A cargo ship laden with containers stands in the port at Tianjin China.

China's economy expanded 6.1% on annualized basis in the first quarter, its slowest pace since 1998. Singapore's GDP contracted an astounding 19.7% in the same period — after shrinking 16.4% in the previous quarter. Hong Kong has yet to report first-quarter numbers, but its economic performance in the final quarter 2008 does not inspire confidence: GDP growth was minus 2.5%. In the same period, the South Korean economy contracted 5.6% while Japan, Asia's largest economy and the world's second biggest, shrank 12.7%.

You wouldn't know it from the stock markets, though. Three weeks into April, the MSCI Pacific Index, which includes Australia and Japan, is up 10.4% for the month, and 3% over three months. The MSCI Australia Index has risen 6.6% month-to-date, the Hong Kong index 15%, and Japan 11%. Even hapless Singapore is doing well, thank you very much, boasting gains of 11.7% in the month to April 20 and 7.6% over three months.Read "China Takes On the Global Car Business.")

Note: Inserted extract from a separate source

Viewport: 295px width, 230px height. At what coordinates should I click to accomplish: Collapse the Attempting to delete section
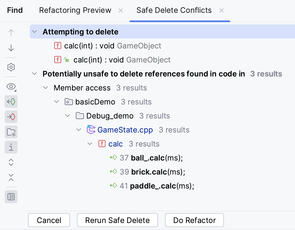coord(34,32)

Asia's emerging markets are doing even better. The MSCI EM Asia Index is higher by 22.5% over three months, led by Pakistan (72.4%), Indonesia (36.9%), Taiwan (33.3%) and China (25%). Korea, which for some reason MSCI still classifies as an emerging market even though the country is a member of the OECD, is up 18.4%. India? Higher by 15.6%. The Philippines is up 13%, Malaysia 9.2% . . . you get the picture.

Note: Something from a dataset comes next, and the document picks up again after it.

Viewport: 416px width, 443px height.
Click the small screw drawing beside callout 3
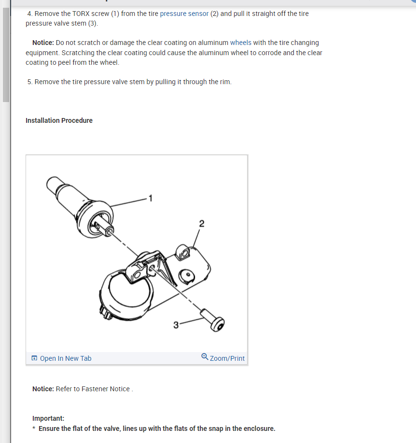pos(212,320)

The old saw is that the markets anticipate GDP health six months or so in advance, so what this disconnect is telling us is that economic recovery is just around the corner. Sure, we're seeing some green shoots particularly in China, where industrial production rose 8.3% year-on-year in March, retail sales surged 15.9% in the first quarter, and investment in fixed assets jumped 28.6% in March after rising 26.5% in February. But it's difficult to see how Asia can return to real growth with export demand dead in the U.S. and Europe — and no one expects a resurrection there anytime soon.

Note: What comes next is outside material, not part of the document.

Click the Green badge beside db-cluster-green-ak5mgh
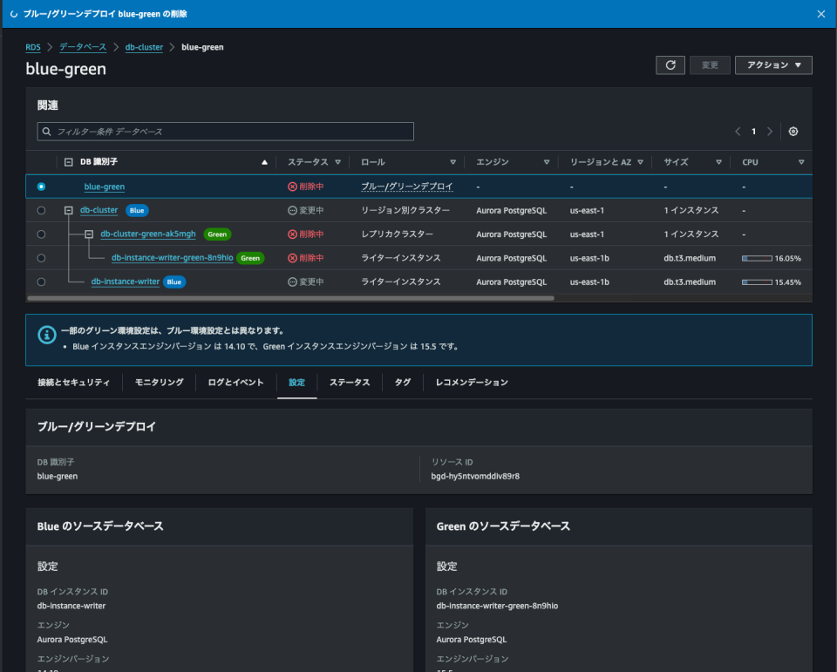 tap(216, 234)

It may be that China's communist rulers, fearful of social unrest that can force them from power, will succeed in buying their way to their target of 8% GDP growth, the magic number that will supposedly ensure that enough of the 1.3 billion population will have jobs. The central government has already started spending $585 billion in fiscal stimulus, second in size only to America's $787 billion (and counting) package. A second stimulus package valued at 130 billion renminbi ($19 billion) is expected to be unveiled soon.

No stranger to deficit spending, Japan approved this month a new Policy Package to Address the Economic Crisis worth $156 billion, its third fiscal stimulus package since September — and the umpteenth attempt to jumpstart the economy since the bursting of the asset bubble way back in the 1990s. None of the previous attempts worked, in part because much of the money went to wasteful public works spending in the bailiwicks of ruling-party politicians. The latest spending appears to make more economic sense, targeting job-creation, support for the equity market, increased transfers to regional governments, health-care spending, and energy efficiency.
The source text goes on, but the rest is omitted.